Complexation of an Antimicrobial Peptide by Large-Sized Macrocycles for Decreasing Hemolysis and Improving Stability

Traditional macrocyclic hosts have finite cavity sizes, generally 5-10 angstrom, which are commonly adaptive to recognize small guests rather than biological macromolecules. Here two water-soluble large-sized quaterphen[n]arenes (WQPns, n=3, 4) were designed and synthesized. These two hosts present significantly distinct recognition abilities.
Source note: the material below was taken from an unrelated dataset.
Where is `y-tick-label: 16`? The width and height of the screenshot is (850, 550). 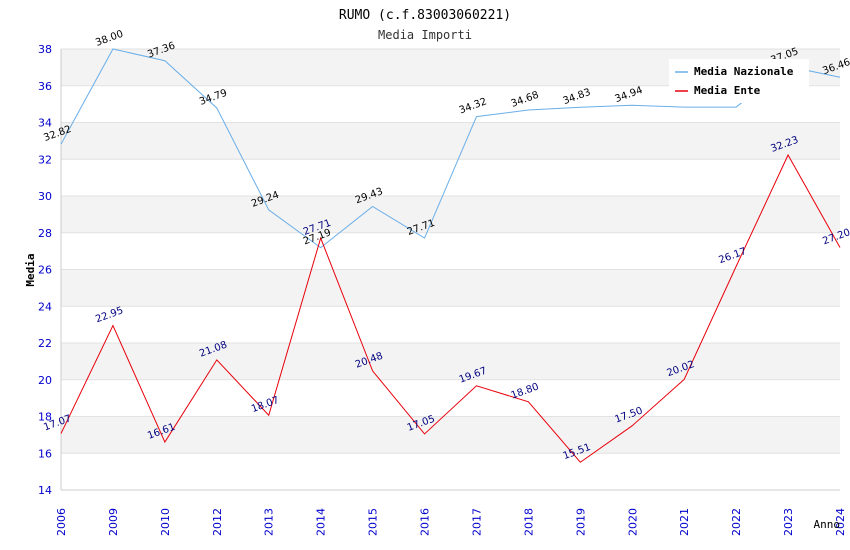
y-tick-label: 16 is located at coordinates (45, 454).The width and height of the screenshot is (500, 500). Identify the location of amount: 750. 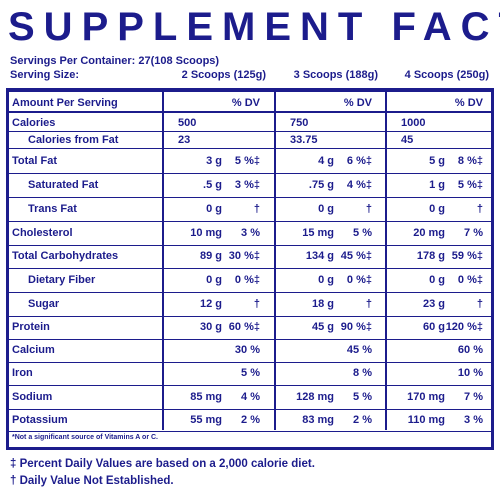
(300, 122). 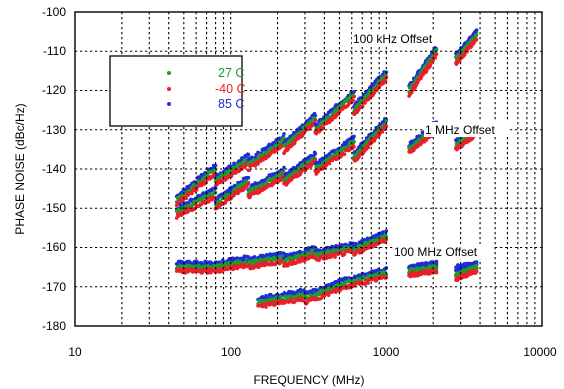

Specifically, they could strongly complex an antimicrobial peptide, pexiganan (PXG) with the association constants (K-a) of (4.20 +/- 0.23)x10(4) M-1 for PXG/WQP3 and (2.46 +/- 0.44)x10(5) M-1 for PXG/WQP4. Complexation of PXG by WQP3 and WQP4 served to decrease the hemolysis of PXG in rabbit red blood cells in a statistically significant way. Furthermore, host-guest complexation was shown to substantially enhance metabolic stability of PXG in presence of proteinase K, rat plasma and liver or kidney homogenates.

Automated summary

Water-soluble large-sized quaterphen[n]arenes (WQPns, n=3, 4) were designed and synthesized with significantly distinct recognition abilities for the antimicrobial peptide pexiganan. The complexation of pexiganan by WQP3 and WQP4 effectively decreased its hemolysis in rabbit red blood cells and enhanced its metabolic stability in the presence of proteinase K, rat plasma, and liver or kidney homogenates.